---- Dataset extract
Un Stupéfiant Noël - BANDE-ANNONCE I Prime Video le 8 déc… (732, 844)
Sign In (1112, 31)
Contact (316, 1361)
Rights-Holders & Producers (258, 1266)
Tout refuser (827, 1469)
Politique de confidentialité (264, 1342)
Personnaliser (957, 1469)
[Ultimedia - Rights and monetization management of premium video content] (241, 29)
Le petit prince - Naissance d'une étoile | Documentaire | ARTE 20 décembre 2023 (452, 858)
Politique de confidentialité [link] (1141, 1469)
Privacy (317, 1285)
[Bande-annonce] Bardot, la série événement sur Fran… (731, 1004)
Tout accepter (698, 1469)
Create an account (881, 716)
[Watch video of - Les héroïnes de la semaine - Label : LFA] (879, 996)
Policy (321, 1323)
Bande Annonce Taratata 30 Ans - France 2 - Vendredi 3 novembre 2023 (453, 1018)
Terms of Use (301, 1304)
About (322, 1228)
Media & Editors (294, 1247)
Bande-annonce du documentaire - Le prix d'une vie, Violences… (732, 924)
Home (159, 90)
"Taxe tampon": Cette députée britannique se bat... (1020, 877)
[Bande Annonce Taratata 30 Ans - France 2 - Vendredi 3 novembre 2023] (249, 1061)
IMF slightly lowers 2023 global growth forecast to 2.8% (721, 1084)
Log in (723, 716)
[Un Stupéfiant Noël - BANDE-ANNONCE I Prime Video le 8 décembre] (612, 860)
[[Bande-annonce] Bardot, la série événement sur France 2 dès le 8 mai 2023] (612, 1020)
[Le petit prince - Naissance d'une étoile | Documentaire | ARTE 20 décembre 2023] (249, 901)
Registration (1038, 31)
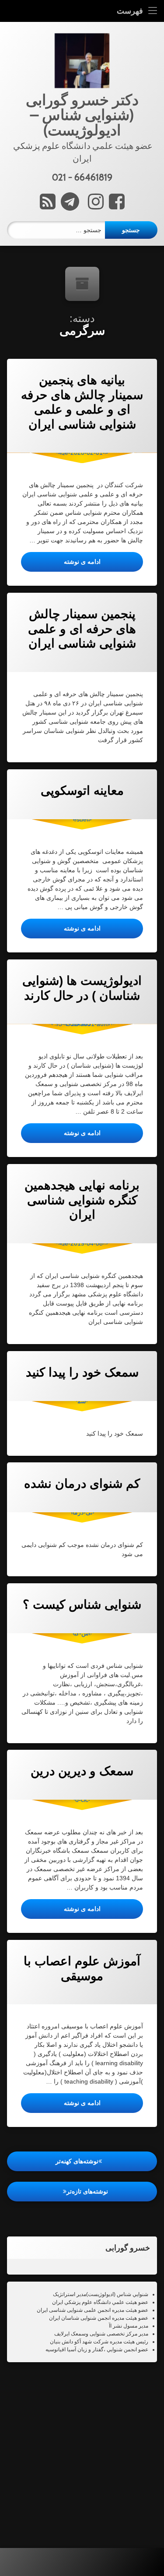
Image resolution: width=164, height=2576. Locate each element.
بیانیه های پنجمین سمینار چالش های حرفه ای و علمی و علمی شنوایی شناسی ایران (82, 402)
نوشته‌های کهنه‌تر (77, 2161)
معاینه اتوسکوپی (82, 790)
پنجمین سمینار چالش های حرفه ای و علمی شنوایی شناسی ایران (82, 628)
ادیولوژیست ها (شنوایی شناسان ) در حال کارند (82, 988)
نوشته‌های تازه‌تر (87, 2191)
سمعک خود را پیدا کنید (82, 1372)
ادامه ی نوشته (61, 561)
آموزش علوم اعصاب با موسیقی (82, 1968)
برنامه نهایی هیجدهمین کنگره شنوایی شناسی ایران (82, 1199)
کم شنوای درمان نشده (82, 1483)
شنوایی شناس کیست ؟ (82, 1604)
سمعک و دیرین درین (82, 1771)
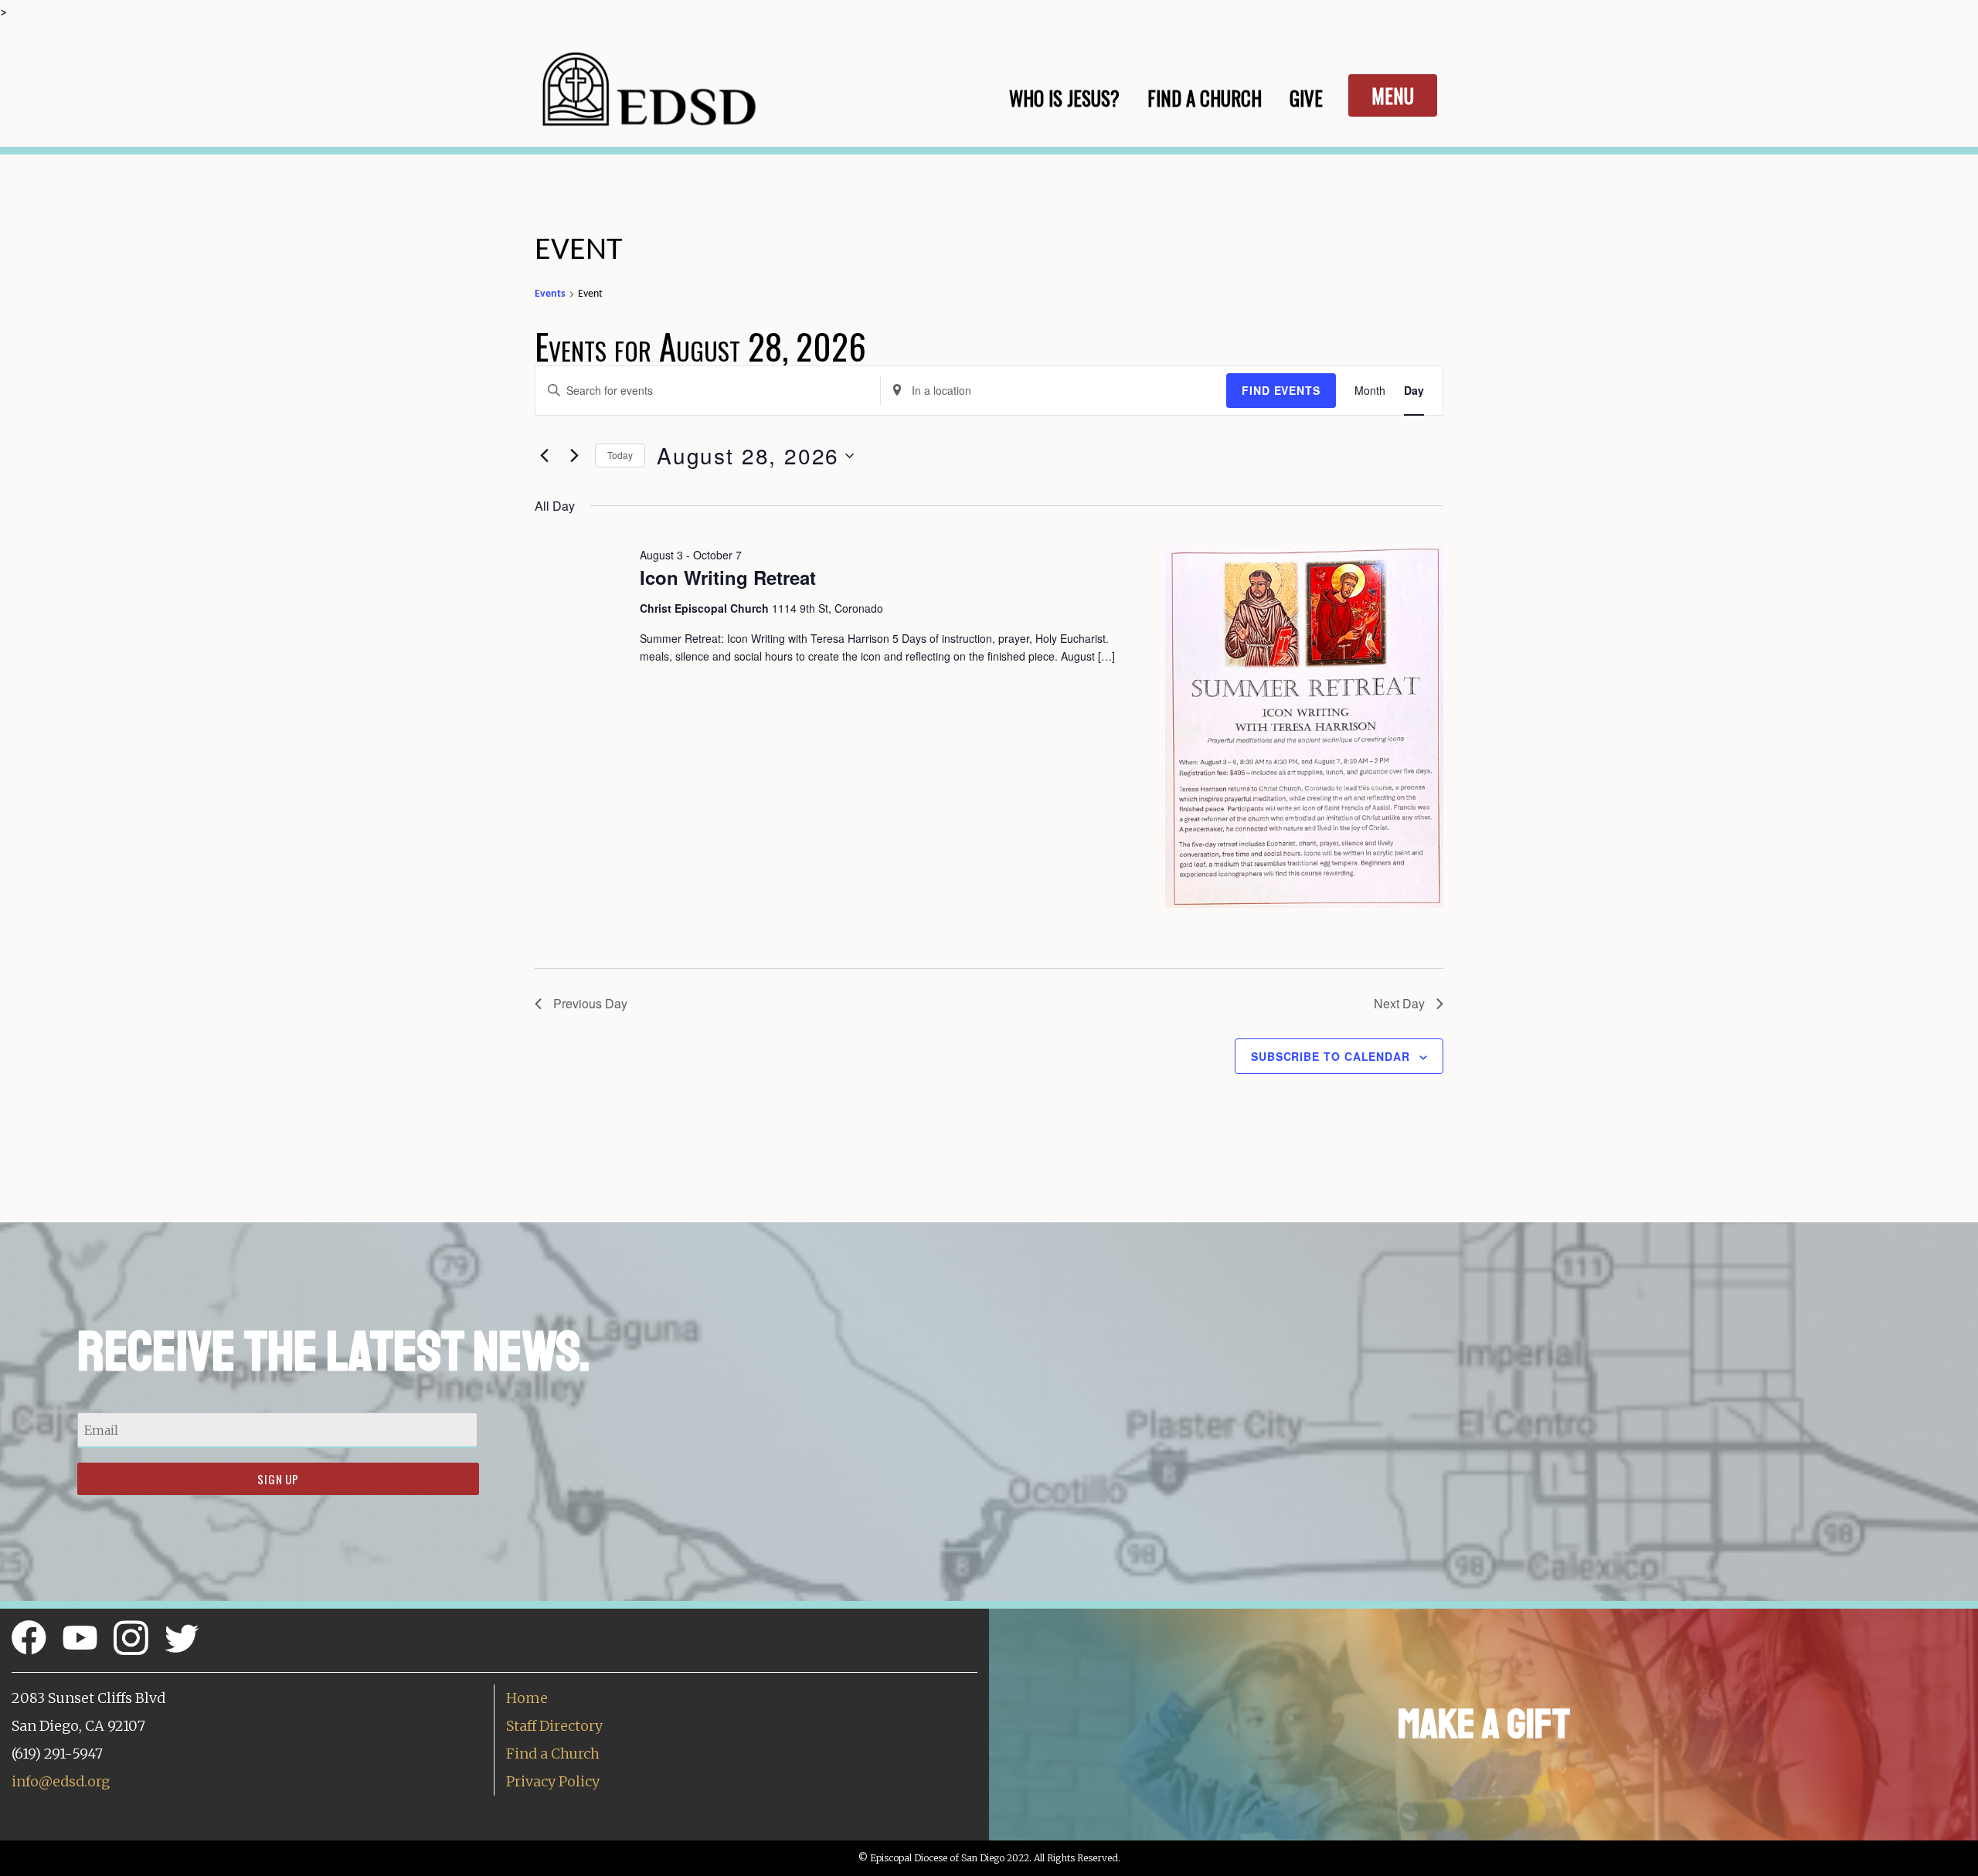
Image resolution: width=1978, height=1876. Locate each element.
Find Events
--------
Starting with the line above that holds "IMF slightly lowers" and stopping with the line that holds "Registration (1038, 31)", reproduce each line exactly, omitting all other lines.

Your solution
IMF slightly lowers 2023 global growth forecast to 2.8% (721, 1084)
Log in (723, 716)
[Un Stupéfiant Noël - BANDE-ANNONCE I Prime Video le 8 décembre] (612, 860)
[[Bande-annonce] Bardot, la série événement sur France 2 dès le 8 mai 2023] (612, 1020)
[Le petit prince - Naissance d'une étoile | Documentaire | ARTE 20 décembre 2023] (249, 901)
Registration (1038, 31)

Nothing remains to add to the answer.